Exercise goal: Reproduce the following lines word for word, leaving out the pictures.
** START OF Extracted information **
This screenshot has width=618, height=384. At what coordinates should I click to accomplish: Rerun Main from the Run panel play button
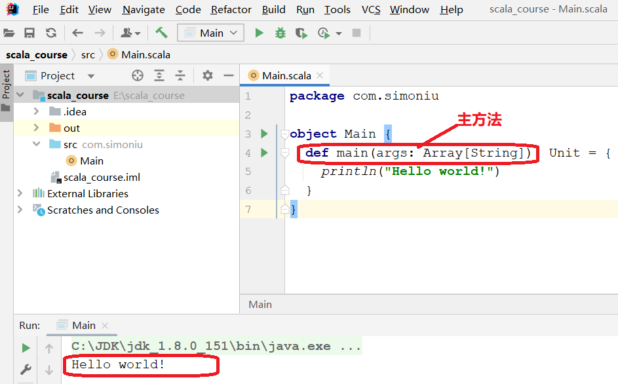pos(26,348)
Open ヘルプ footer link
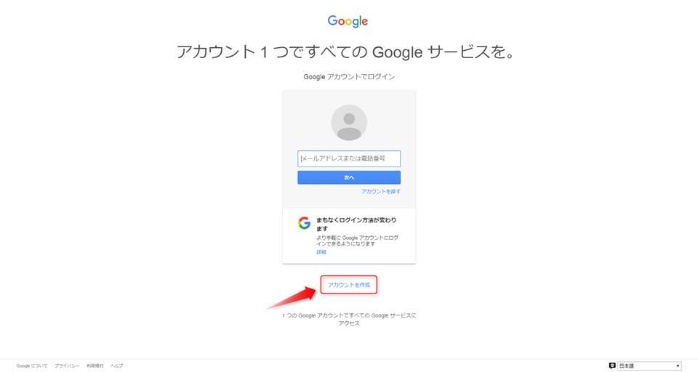The height and width of the screenshot is (372, 698). (116, 365)
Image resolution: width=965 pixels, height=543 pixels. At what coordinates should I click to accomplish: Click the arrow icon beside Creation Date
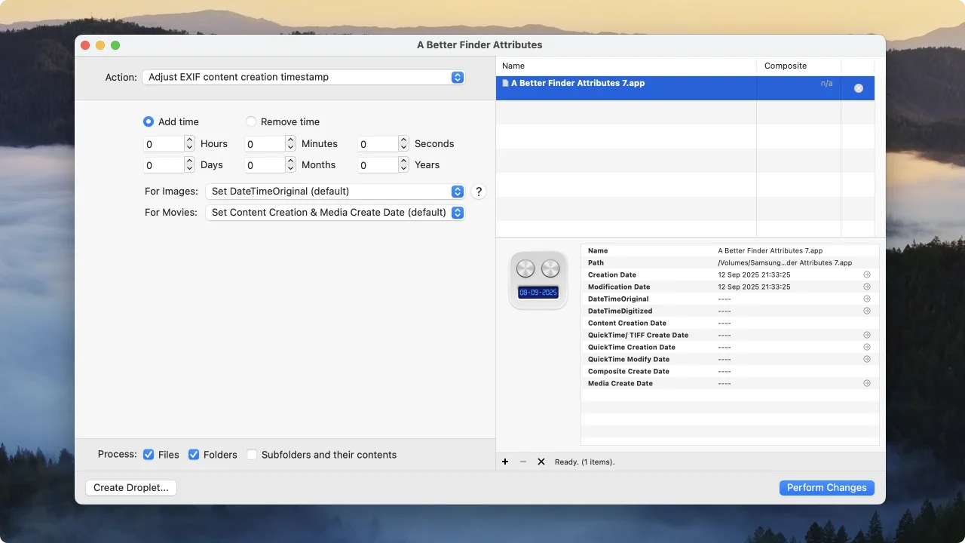point(866,275)
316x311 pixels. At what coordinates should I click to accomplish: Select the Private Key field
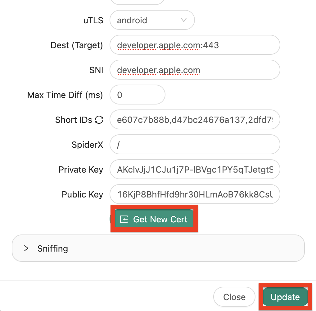[x=195, y=169]
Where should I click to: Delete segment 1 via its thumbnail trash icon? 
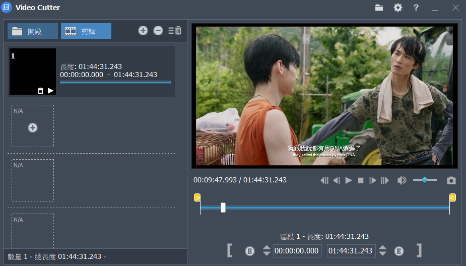pyautogui.click(x=40, y=91)
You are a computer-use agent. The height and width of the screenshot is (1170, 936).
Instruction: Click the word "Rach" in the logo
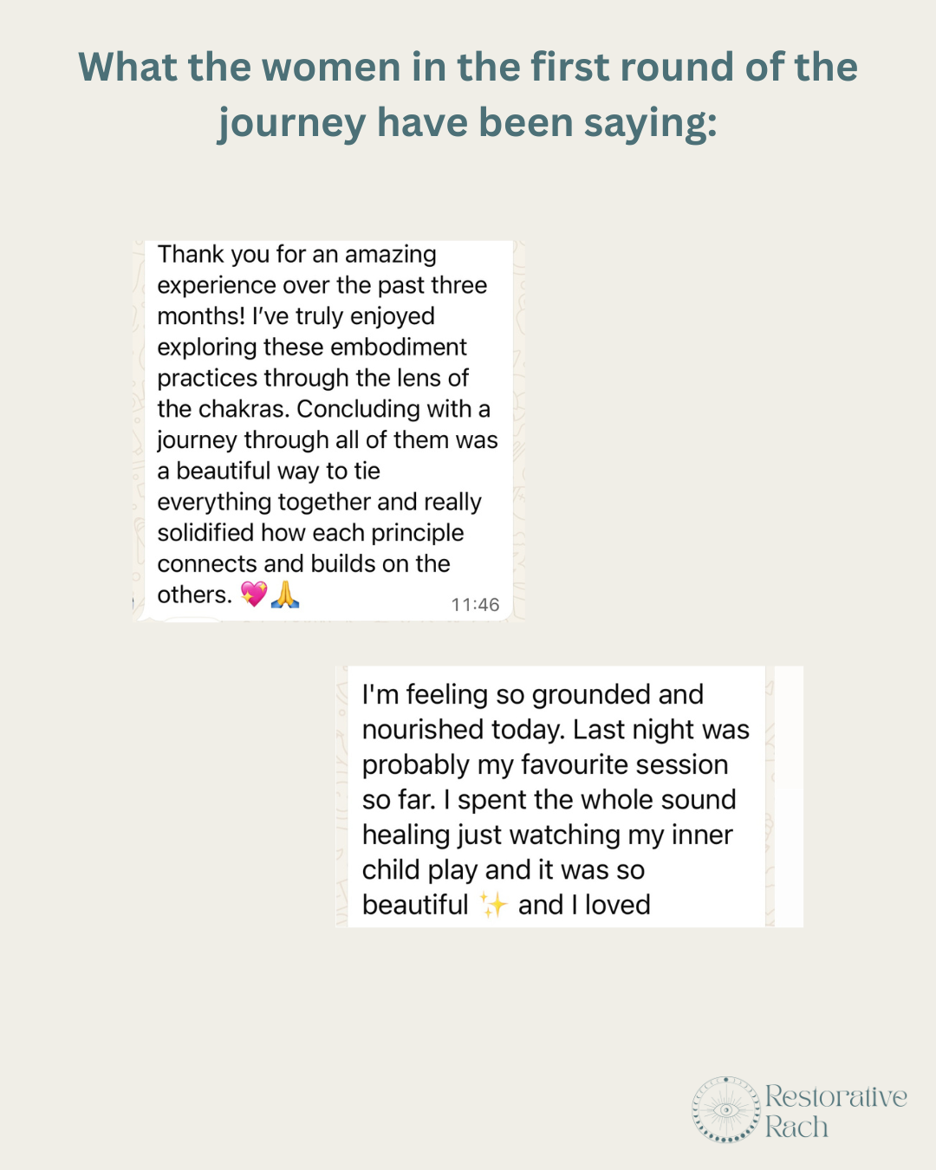point(796,1128)
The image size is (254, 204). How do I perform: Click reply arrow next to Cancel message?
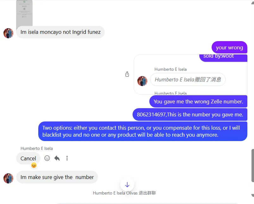57,158
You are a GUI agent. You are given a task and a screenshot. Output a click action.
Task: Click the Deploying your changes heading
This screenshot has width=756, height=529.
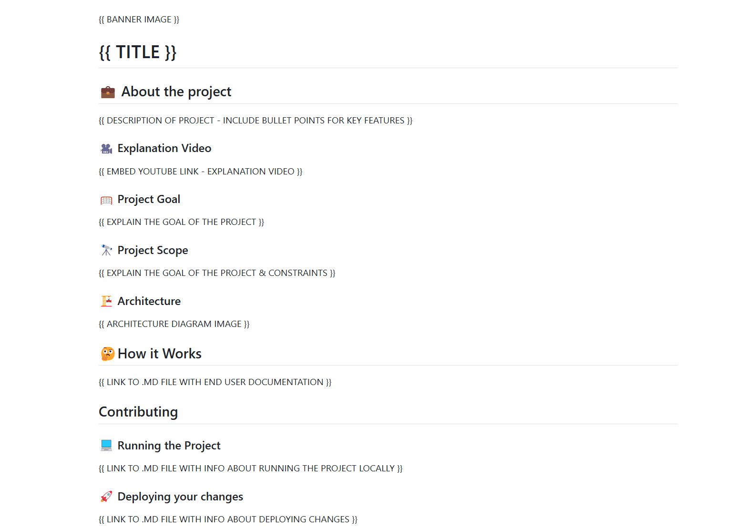tap(180, 497)
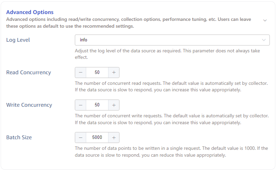The height and width of the screenshot is (170, 276).
Task: Click the Write Concurrency label
Action: click(29, 105)
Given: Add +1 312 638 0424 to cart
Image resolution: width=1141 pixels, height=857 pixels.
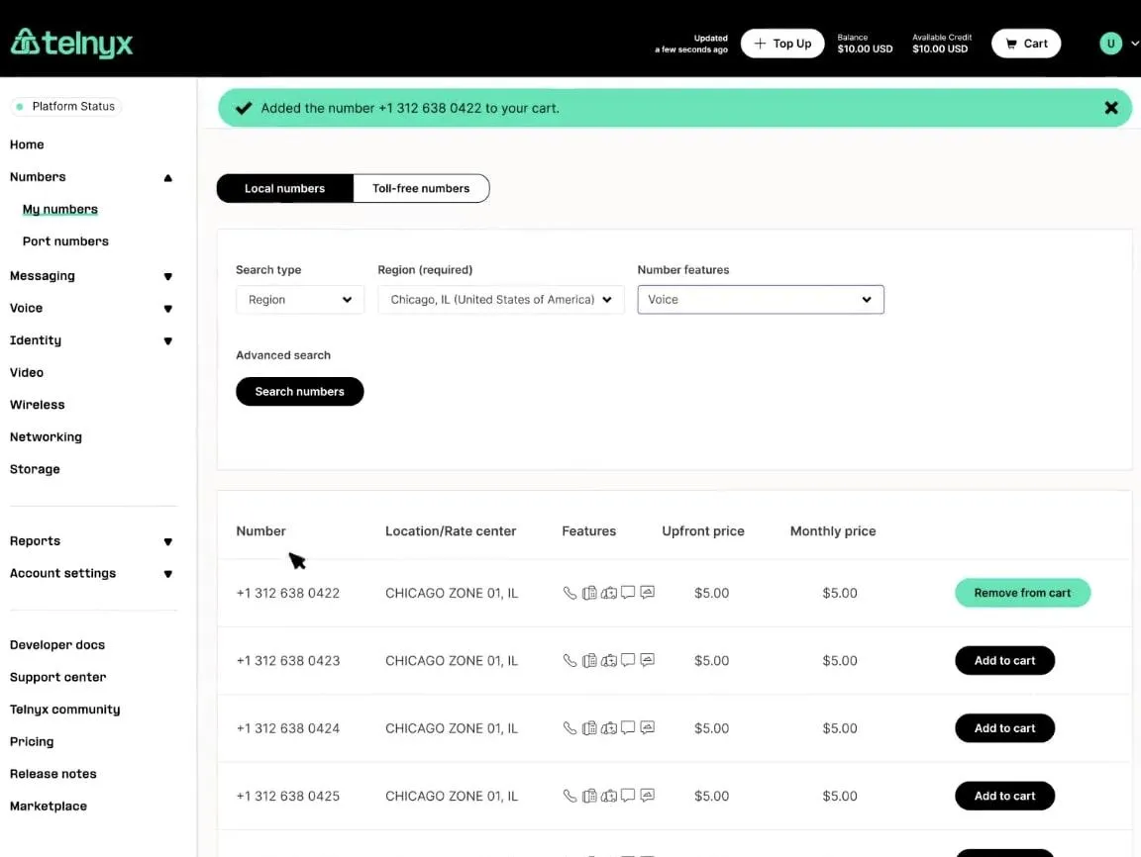Looking at the screenshot, I should [x=1004, y=728].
** END OF Extracted information **
Output of the task:
This screenshot has width=618, height=384. At what coordinates should I click to accomplish: Rerun Main from the Run panel play button
pos(26,348)
Open ヘルプ footer link
The height and width of the screenshot is (372, 698). (116, 365)
Image resolution: width=965 pixels, height=543 pixels. At what coordinates should I click to accomplish: Click the arrow icon beside Creation Date
point(866,275)
316x311 pixels. At what coordinates should I click to accomplish: Select the Private Key field
[x=195, y=169]
Where should I click to: Delete segment 1 via its thumbnail trash icon? 
pyautogui.click(x=40, y=91)
You are a computer-use agent. The height and width of the screenshot is (1170, 936).
Instruction: Click the word "Rach" in the logo
point(796,1128)
The image size is (254, 204). How do I perform: Click reply arrow next to Cancel message?
57,158
You are a GUI agent. You are given a task and a screenshot. Output a click action.
Task: Click the Deploying your changes heading
This screenshot has width=756, height=529.
tap(180, 497)
The height and width of the screenshot is (170, 276).
Task: Click the Write Concurrency label
Action: click(29, 105)
Given: Add +1 312 638 0424 to cart
Image resolution: width=1141 pixels, height=857 pixels.
Looking at the screenshot, I should [x=1004, y=728].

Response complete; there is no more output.